Some corporations have decided to take a stand against Black Friday this year, offering alternatives and encouraging people to shop sustainably. Black Friday is associated with wastage with many people throwing away unused or unwanted items from their retail therapy splurge.
It’s not just throwing away items that’s the problem, it’s the home deliveries that surge during this period that are causing climate damaging effects. The influx of delivery vans emit tons and tons of greenhouse gas emissions, making up for a lot of the cancelled flights this past year by causing the same environmental damage instead.
As well as environmental, some companies have taken a stand for human rights reasons. Bangladesh is one of the largest providers of garments for big retailers and has even held protests against the huge demand placed on them due to the sales event. Brands have started to back up these workers and their unfair treatment.

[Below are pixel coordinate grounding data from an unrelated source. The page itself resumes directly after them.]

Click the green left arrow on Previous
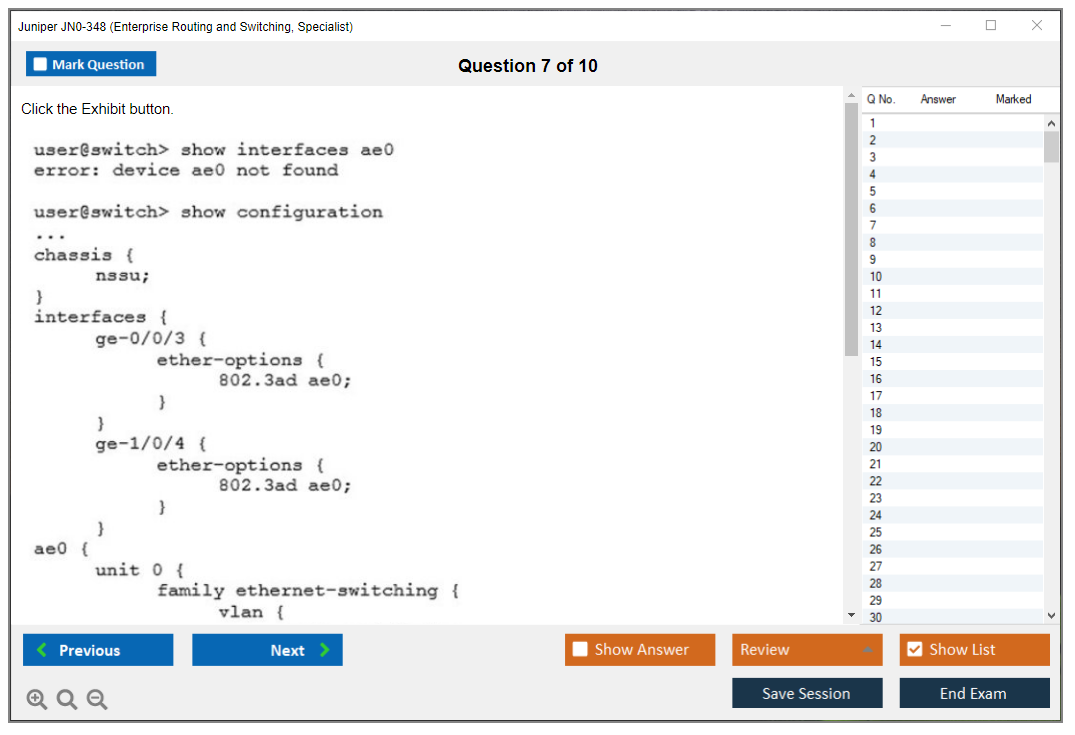Viewport: 1075px width, 735px height. click(x=42, y=650)
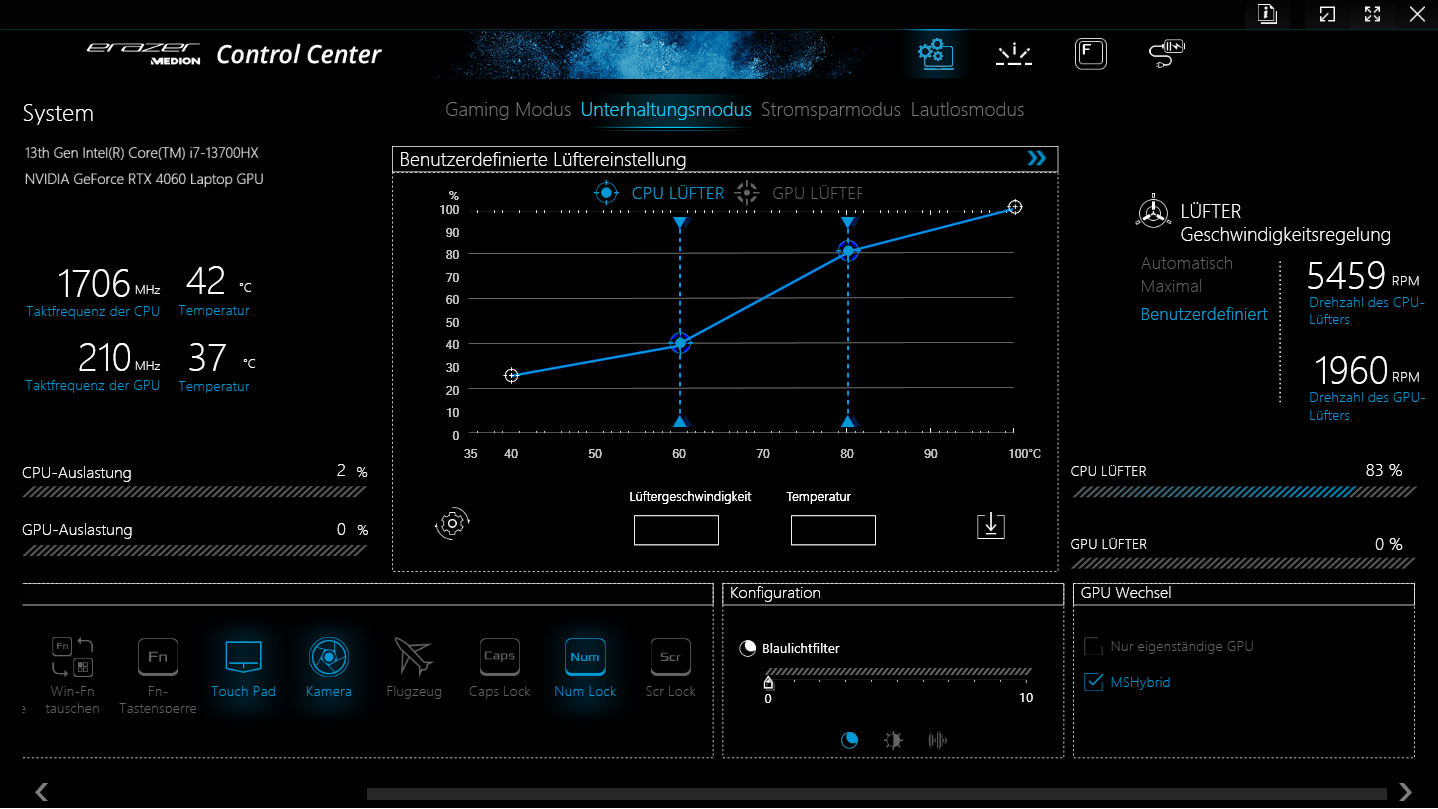Viewport: 1438px width, 809px height.
Task: Click the Blaulichtfilter slider handle
Action: pyautogui.click(x=768, y=683)
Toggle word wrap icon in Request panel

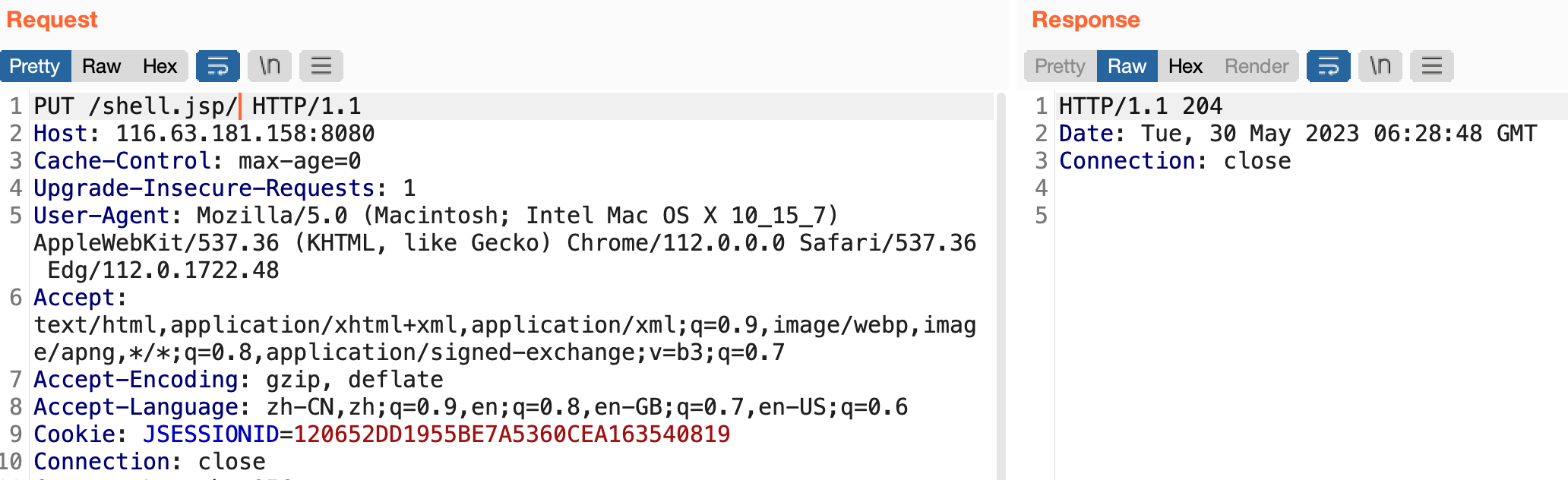tap(218, 66)
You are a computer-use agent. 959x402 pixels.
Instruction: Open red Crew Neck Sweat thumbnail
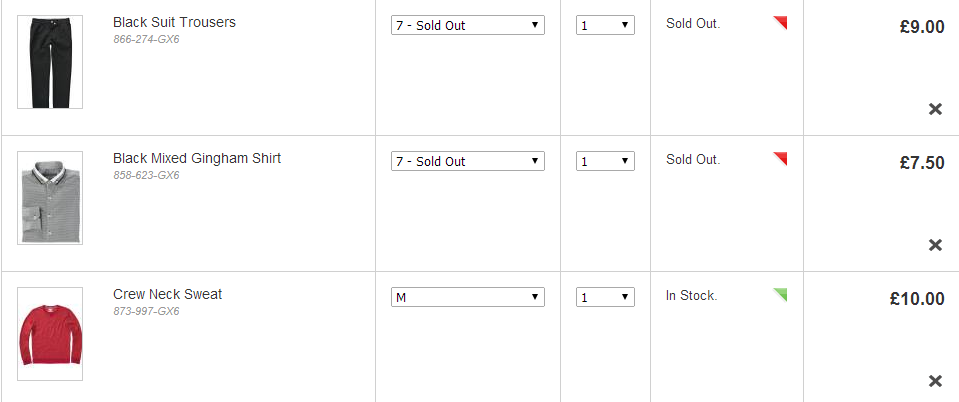49,334
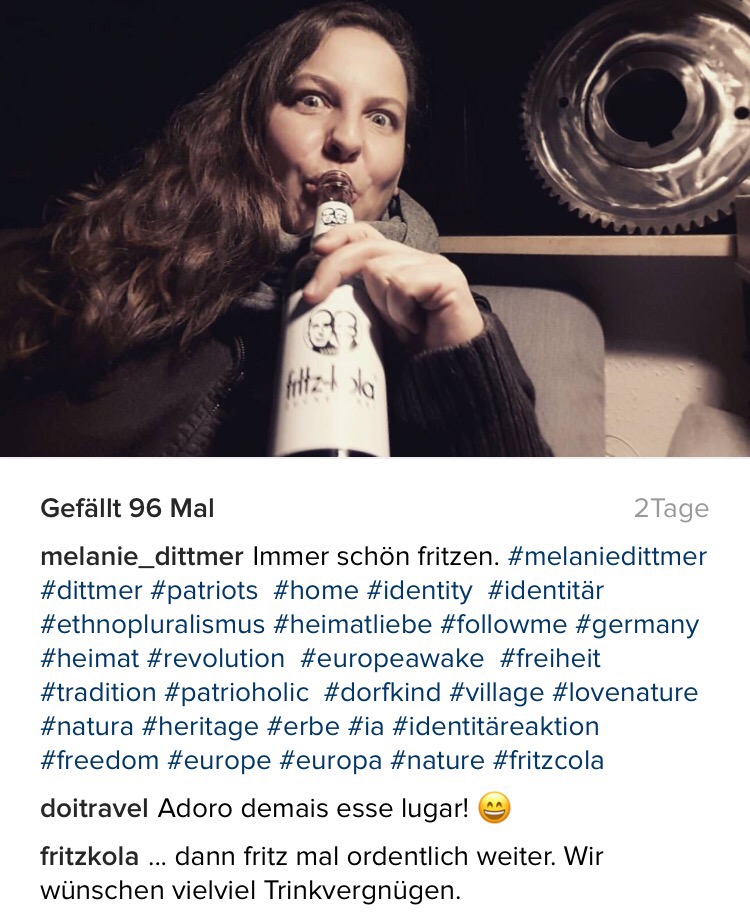The image size is (750, 917).
Task: Open the #freedom hashtag
Action: 99,761
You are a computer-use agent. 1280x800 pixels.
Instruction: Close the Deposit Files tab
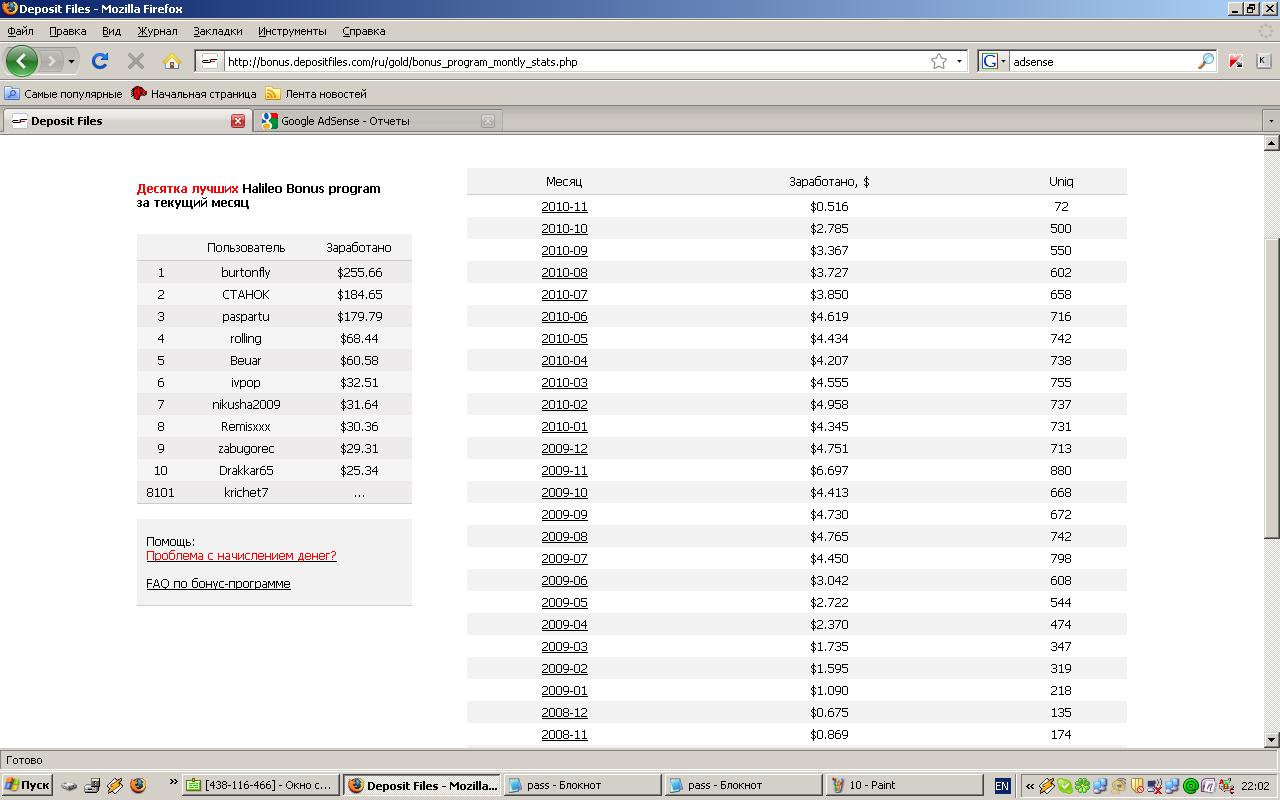tap(238, 121)
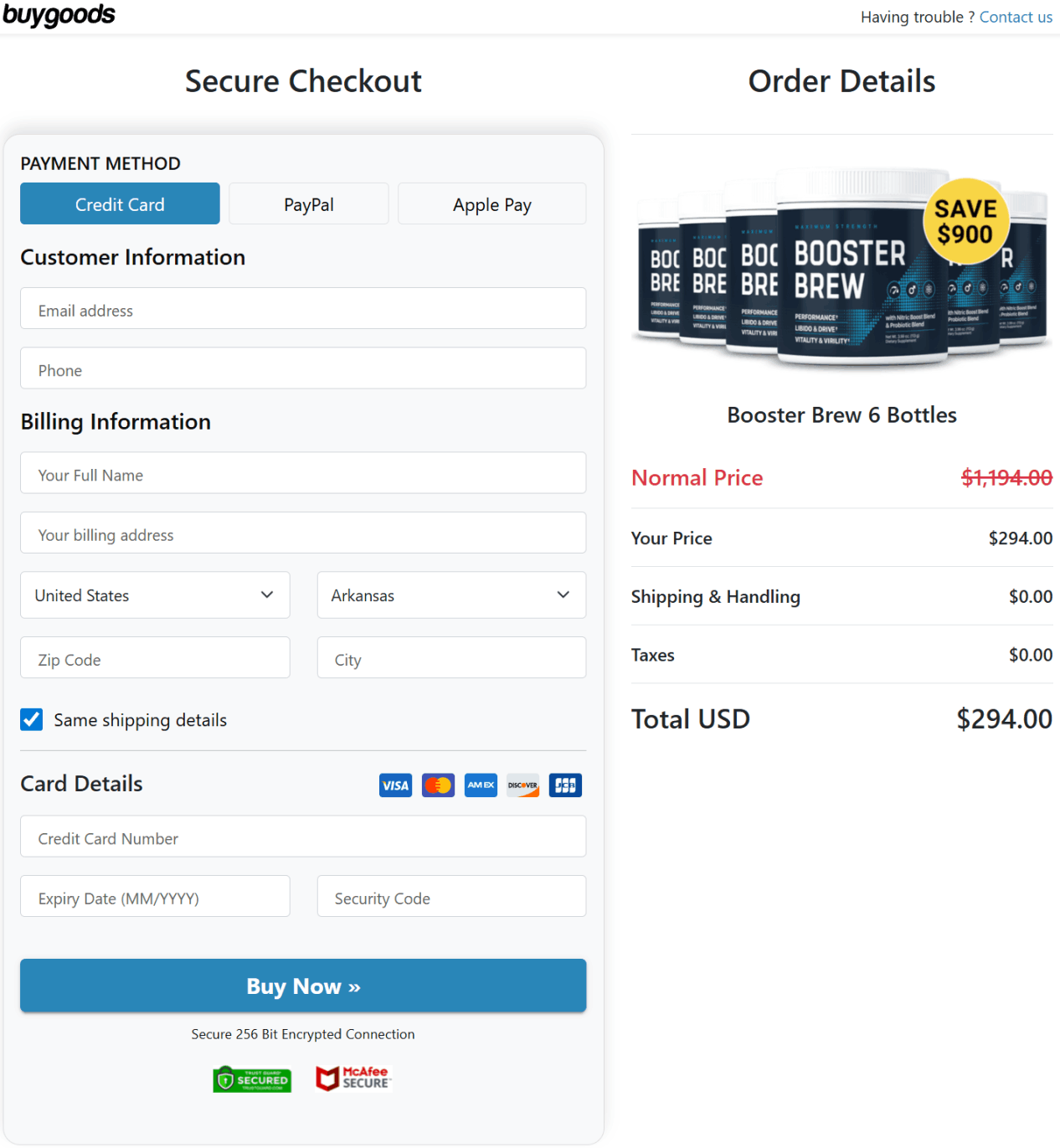Open the country selection dropdown
This screenshot has height=1148, width=1060.
pos(154,595)
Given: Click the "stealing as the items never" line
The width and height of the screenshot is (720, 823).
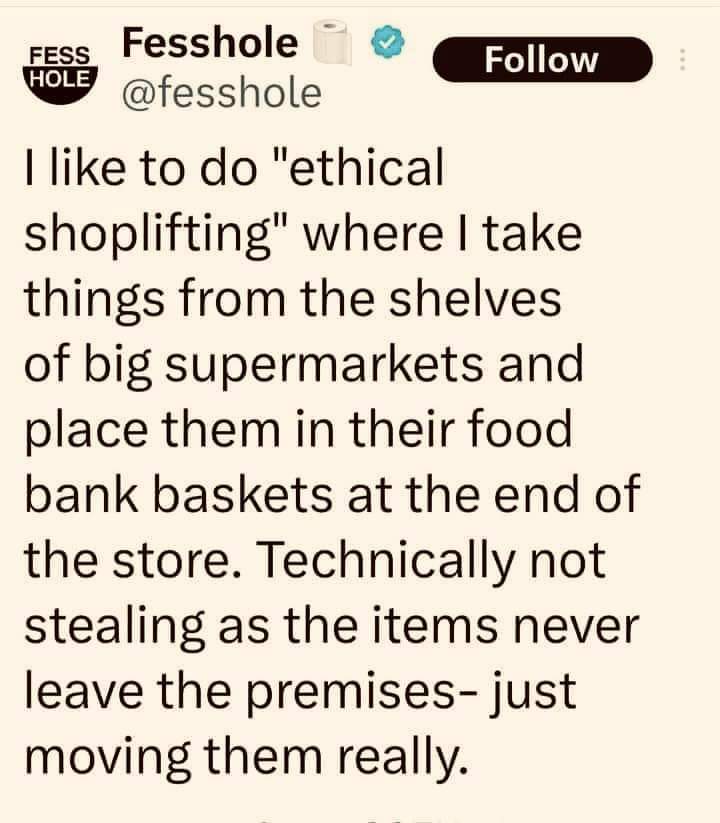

There have been a number of alternate responses to Black Friday, such as:
It’s not because they’re getting into grinch mode early. It’s because, along with the feeling of being pressured to buy things we don’t really need with a “limited time only deal”, people might also be getting sick of the psychological manipulation companies use.
A few sales on Black Friday have also been exposed as being the exact same price as they were before, but just being labelled as a Black Friday deal. It’s the same trickery as seeing a price crossed out and replaced with a price in red or yellow.
In marketing, A/B tests are common practice, testing out two different ways of doing a promotion. Studies (and memes) have shown that people prefer free delivery over a discount, which might explain Amazon’s success.
People probably prefer free delivery because otherwise there’s that pressure again. Some websites offer free delivery if you spend over a certain amount, urging you to spend more.
Even without the free delivery discount, if you’re paying around £4 for an all-inclusive delivery, you may think to yourself “Well, I really only want this one thing but if I buy more, it makes the delivery charge more worthwhile.” – it’s that consumer psychology creeping in again.
Of course, saving money isn’t a bad thing, grabbing a discounted bargain in a sale can be great. It’s just when those global sales become madness that can actually contribute to global disaster, maybe it’s time to rethink things.
Not to panic anyone, but the Doomsday Clock is currently at 100 seconds to midnight and we need to do what we can to reverse that. Not falling into a Black Friday Blackhole might help.
For anyone unfamiliar with the Doomsday Clock, it’s a symbolical clock created by the Bulletin of the Atomic Scientists in 1947. It represents how close that the scientists think we are to a man-made global catastrophe. The clock’s original setting was at 7 minutes to midnight, with midnight meaning Doomsday.
Though it sounds grim, the Doomsday Clock is luckily one of the very few clocks we can turn back. We can all make an effort by preventing wastage and the environmental damage that causes the clock to tick forward.
The clock itself has been set backwards and forwards 24 times since its creation. The farthest from midnight was 17 minutes in 1991, with the current 100 seconds being the nearest it’s ever been.
Okay so we’re not actually psychics, so we can’t say whether things will change next year. But if you’re reading this on Black Friday 2022… has anything changed?
Staying on top of trends is essential. Not for just going with the flow that leads to success, but to be able to reinvent it. Sometimes going against the grain of a popular event works.